> **Your goal**: Among the entries below, only the lines from the one with "Task: Open the Company section icon" through the one with "Screen dimensions: 1389x868" are to be retyped, exactly and without pictures.

> **Excerpted records**:
# # #

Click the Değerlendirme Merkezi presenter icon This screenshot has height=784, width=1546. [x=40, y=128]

# # #

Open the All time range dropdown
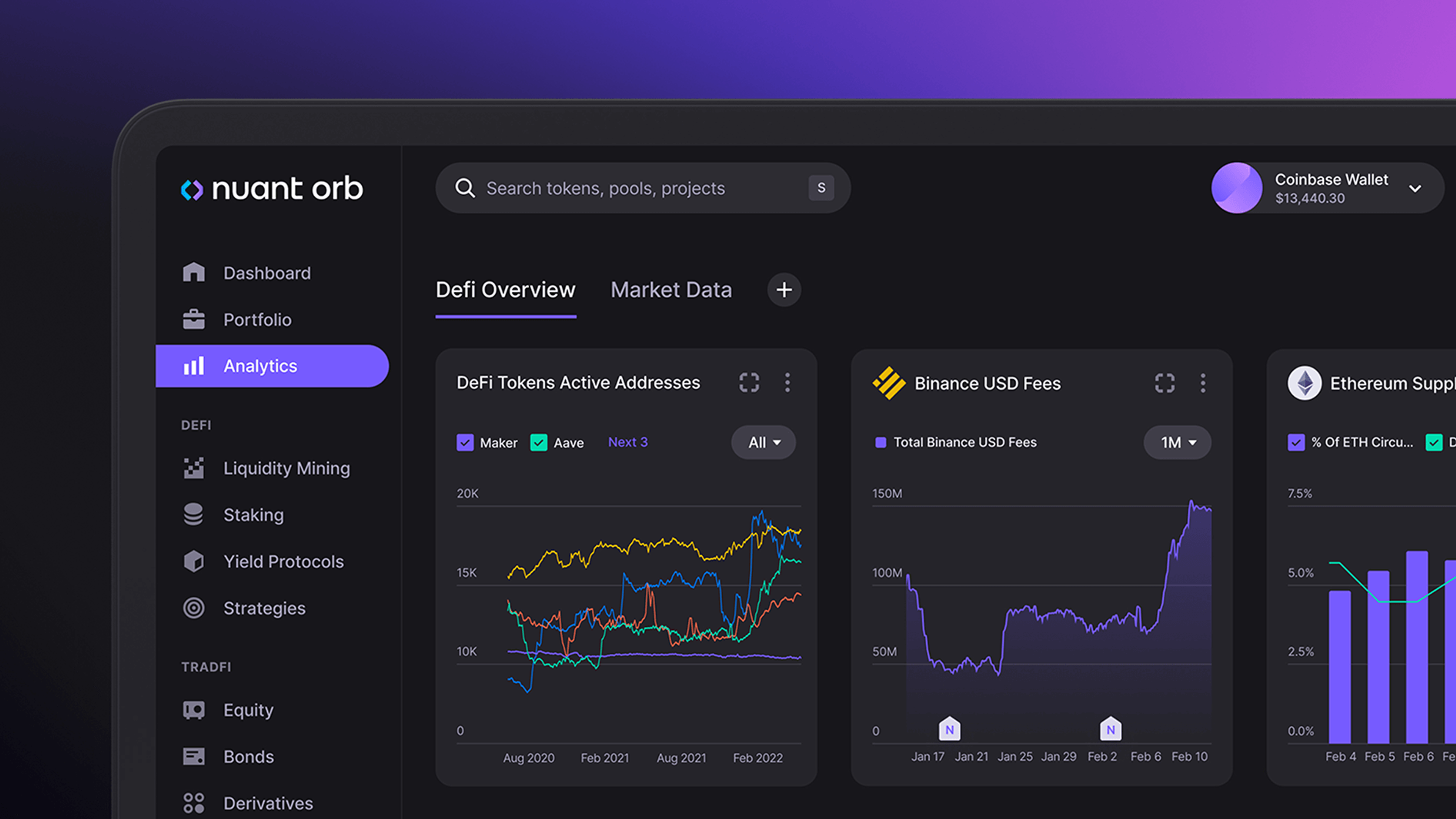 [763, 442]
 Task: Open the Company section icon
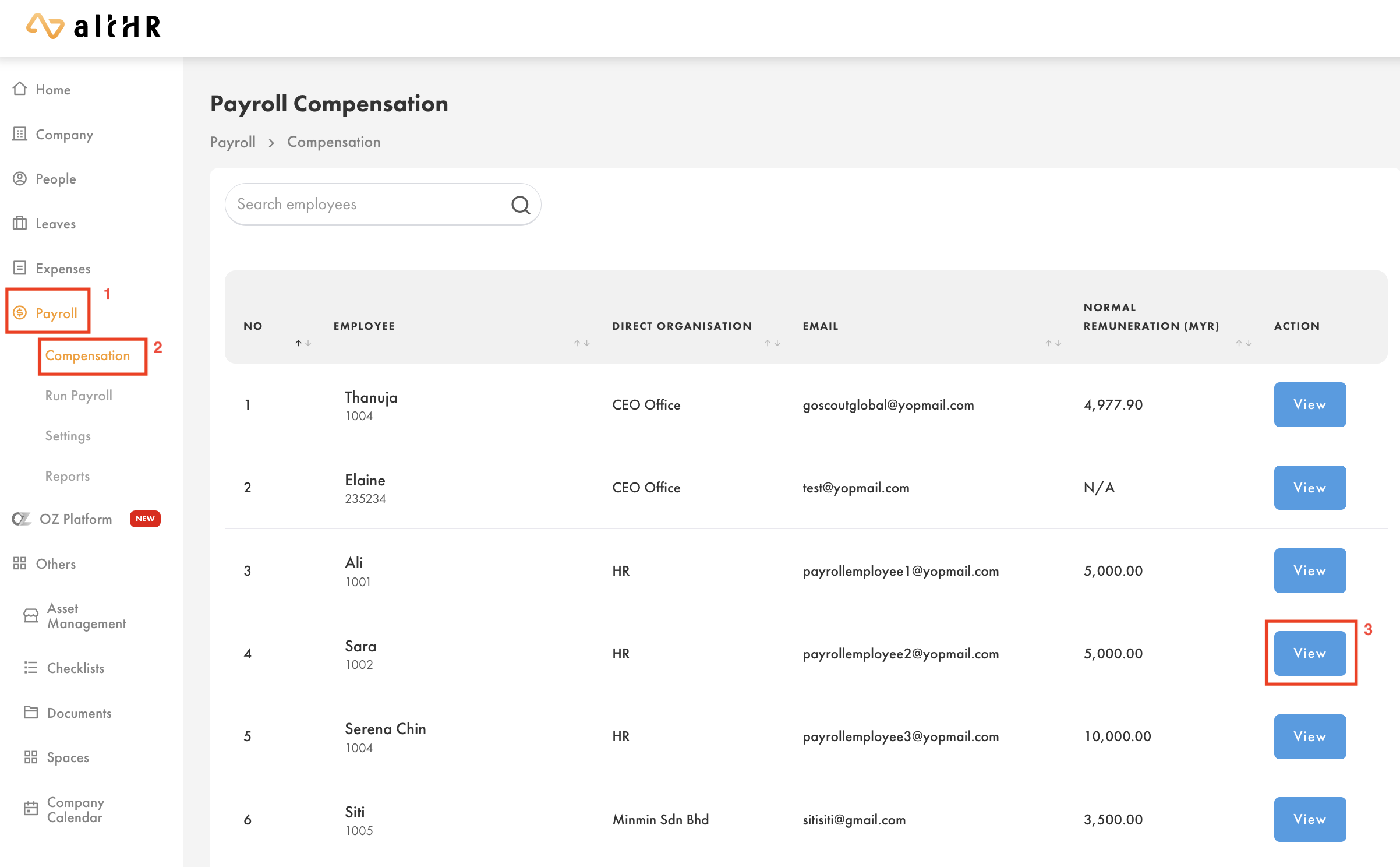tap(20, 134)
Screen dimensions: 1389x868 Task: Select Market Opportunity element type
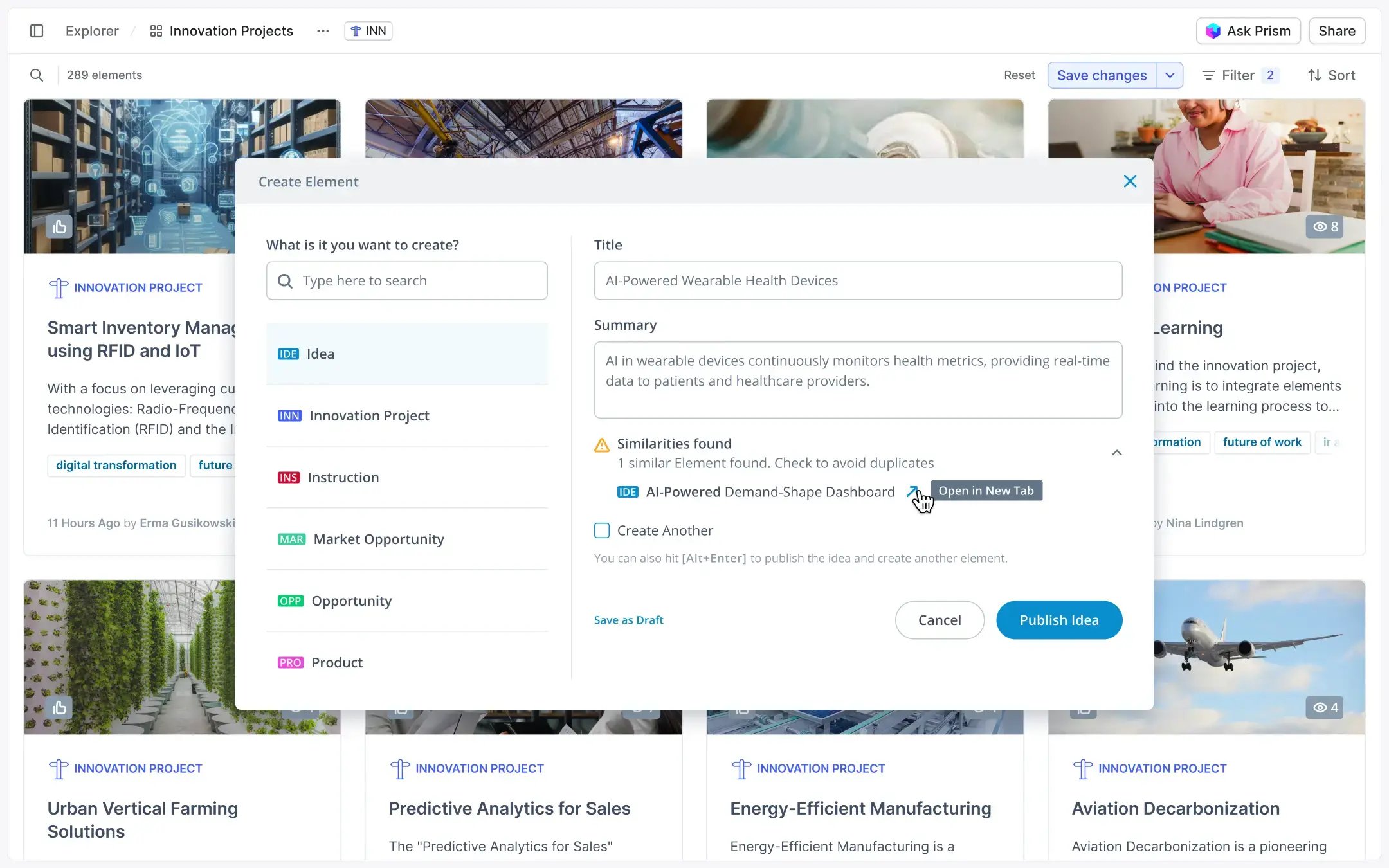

# # #

> **Answer area**:
 Task: Open the Company section icon
tap(20, 134)
Screen dimensions: 1389x868 Task: Select Market Opportunity element type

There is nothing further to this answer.